Kromoterapinin İlkeleri
Renk terapisinin temellerine göre, renkler vücut tarafından birçok şekilde emilebilir: belirli aletler ve cihazlar radyasyonu yayabilir veya güneş, tüm renk spektrumunu ışıkla kaplayarak cildi ışınlar, hatta yiyecekler bile renk terapisine katkıda bulunur, çünkü İçerdikleri renkler vücuda alındığında organizmaya girerler.Gerçekten de ışık açısından zengin su, vücuda enerji yükler, tıpkı renklerle zenginleşen giysiler vücuda dokunur, uyum ile çağrıştırır. Ayrıca renkli yağlar ve pigmentler ile yapılan masajlar sayesinde vücut renkleri absorbe edebilir veya esanslarla zenginleştirilmiş renkli sularla yapılan banyolarda rahatlama sağlanabilir.

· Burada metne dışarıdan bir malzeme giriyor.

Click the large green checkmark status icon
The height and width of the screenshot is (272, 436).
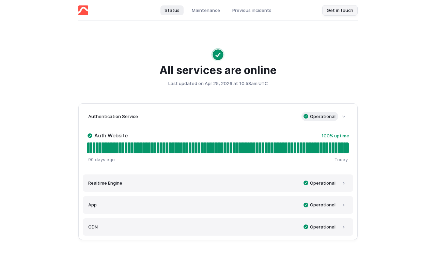click(218, 55)
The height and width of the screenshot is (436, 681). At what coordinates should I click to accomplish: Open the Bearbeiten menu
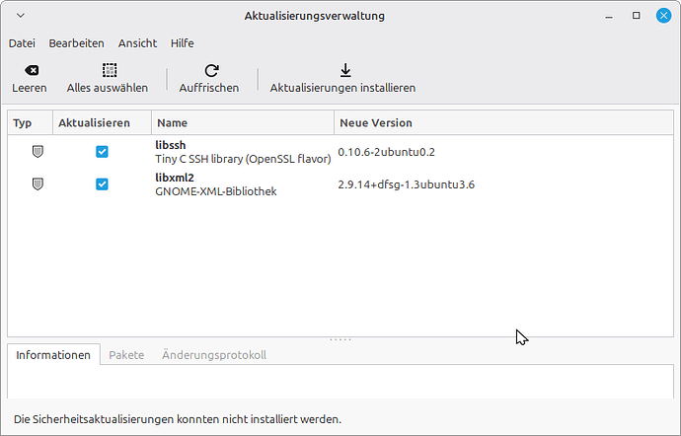(76, 43)
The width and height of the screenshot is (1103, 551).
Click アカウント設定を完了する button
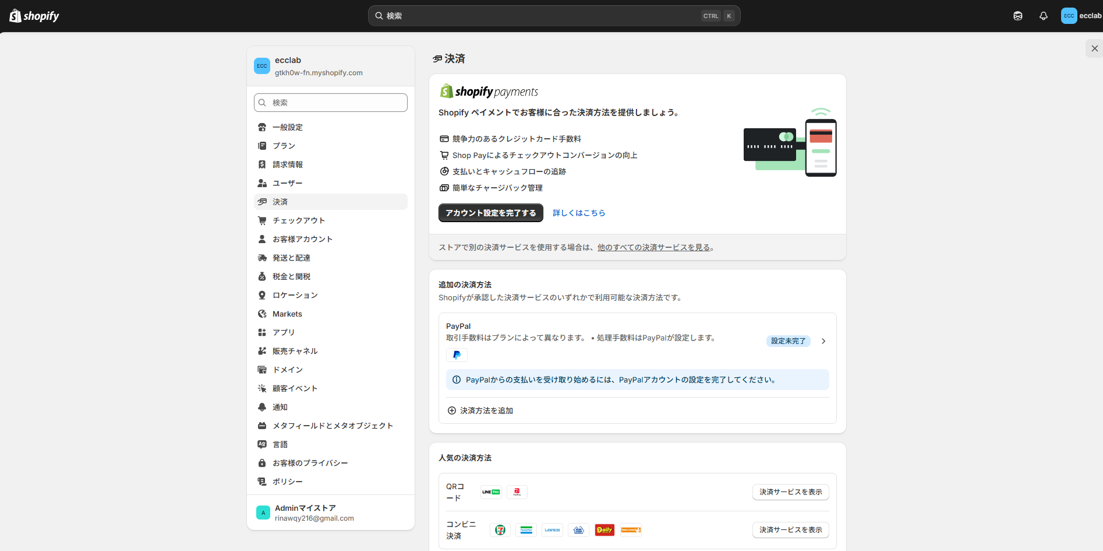[x=490, y=213]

Işık ışınlamalı kromoterapi, kromoterapistlerin varsayımlarına göre en etkili tekniklerden biridir: Elektrokimyasal bir dengenin oluşması için hücrelerin derinliklerine girebilen enerji üretimi için elektromanyetik dalgalardan yararlanılır. Işık ışınları varsayımsal olarak hücrelerin biyolojik fonksiyonlarını iyileştirmeye hizmet edecektir. "İnananları" bu soyut uygulamayı uygulamaya iten şey, sonuçsal yönüdür: ışık ve renkler yalnızca psişeyi düzenleyerek eylemi gerçekleştirebileceğinden, ışık radyasyonları ilaçların neden olduğu gibi tehlikeli yan etkiler yaratamaz. duygusal durum. Dolayısıyla fiziksel ve zihinsel iyilik, iç denge ve uyumun aynasıdır.
Bilim adamlarının düşüncesi
Kromoterapi, bilimsel düşünce ışığında etkisiz bir uygulamadır, çünkü "bu şüpheli" ilacın etkinliğine ilişkin kanıtlanabilir veya kanıtlanmış hiçbir kanıt yoktur: "gerçek" bilime göre, renk terapisinin hipotezleri bile tutarlılıktan yoksundur.
Renk terapisi ile ara sıra da olsa iyileşme bölümlerine ne dersiniz? Bilimsel topluluk, bozukluğun iyileşmesinin dış faktörlerin veya plasebo etkisinin bir sonucu olabileceğini, kesinlikle renk terapisiyle ilişkili olmadığını söylüyor.
Tüm söylenenlere rağmen, kromoterapi gibi soyut bir felsefenin/tıbbın insana fayda sağlayabileceğine inanmak hala büyüleyici ve umut verici: Bu nedenle renk terapisi sözde bilimler arasında yer alıyor.